Another cause might be a collective decline in the amount of H. pylori bacteria in our stomachs as more of us live in less crowded conditions than we did a generation or two back. H. pylori are passed from person to person and are the most frequent cause of stomach ulcers, but they also inhibit the stomach’s ability to make acid. Ganz says better collective hygiene also has led to fewer H. pylori in later generations. But the tradeoff for a decline in peptic ulcers has been the rapid spike in GERD.

Hiatal hernia is also frequently found in GERD sufferers. The upper part of the stomach invades the diaphragm’s turf, and it can trap acid close to the esophagus or interfere with the pressure necessary to keep the lower esophageal sphincter tightly closed.

Besides a burning sensation in the chest or the back of the throat, GERD symptoms can include hoarseness, chest pain, a dry cough, and difficulty swallowing. Attacks typically happen after a meal or when bending over or lying down. Common triggers include consuming citrus fruits, chocolate, caffeine, fatty foods, garlic or onions, spicy or tomato-based foods, and—of all things—mint flavorings. Although people are more likely to develop GERD as they get older, symptoms don’t necessarily worsen over time.

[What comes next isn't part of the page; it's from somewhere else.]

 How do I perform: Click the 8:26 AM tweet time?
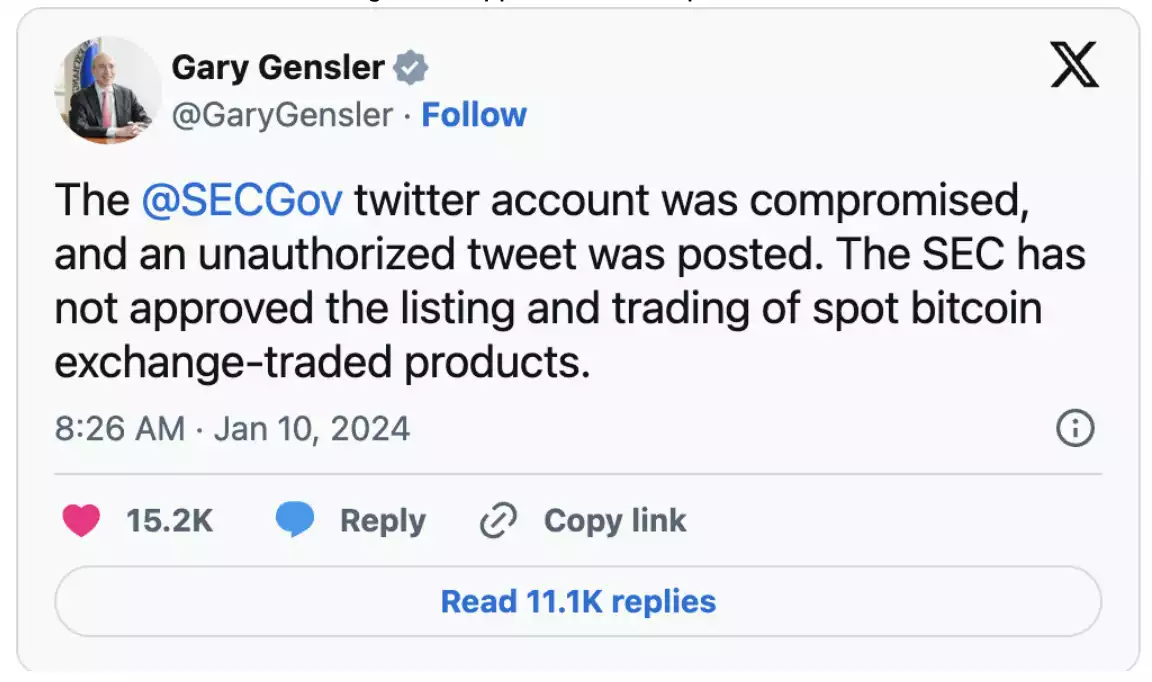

“People with the most harmful reflux sometimes have very mild symptoms and vice versa,” Ganz says. “Some people who develop Barrett’s esophagus have the least amount of symptoms, so any heartburn should be taken seriously.”



Too-Easy Fixes

GERD symptoms are usually enough for a diagnosis—no tests needed. And Ganz says that 20 to 30 percent of people with GERD can help themselves by doing what we all know we’re supposed to do: Quit smoking, eat more sensibly, and get more exercise. “You might not get rid of it completely, but it can make it significantly better,” he says. Waiting at least three hours between dinner and bedtime seems to help, as does raising the head of your bed six to eight inches. And those jokes people make about loosening their belts after a big meal? Letting yours out a notch or two really is good for relieving pressure on the abdomen and thereby the esophageal sphincter.

Many people can manage GERD with over-the-counter medications. Antacids like Rolaids or Tums combine magnesium, calcium, and aluminum with hydroxide or bicarbonate ions to neutralize stomach acid, while histamine2 blockers like Pepcid AC inhibit some of the stomach’s acid production. Prescription proton-pump inhibitors like Prilosec actually disable stomach cells from producing acid. Because prescription drugs take longer to provide relief, they’re often used together with over-the-counter meds.

The downside of easy treatment is that mild GERD symptoms can mask real damage to the esophagus. Doctors urge people to note the frequency as much as the intensity of symptoms. Having reflux two or more times a week might be cause for concern; daily reflux definitely is. “Our rule of thumb is, if someone has reflux on a daily basis or almost daily for more than year, whether they’re taking medications or not, they should get endoscoped to make sure they don’t have Barrett’s esophagus,” Ganz says.

Endoscopy of the upper gastrointestinal tract is the most common test doctors use if they are worried about Barrett’s. Your throat is numbed to stop the gag reflex so the doctor can slide a thin plastic tube equipped with a tiny camera into it. You can watch on a monitor as the camera scans the surface of the esophagus for abnormalities, such as scarring. If your doctor sees reddened tissue, that’s a likely indicator of Barrett’s esophagus, Ganz says, in which case your throat will be biopsied, also via endoscopy.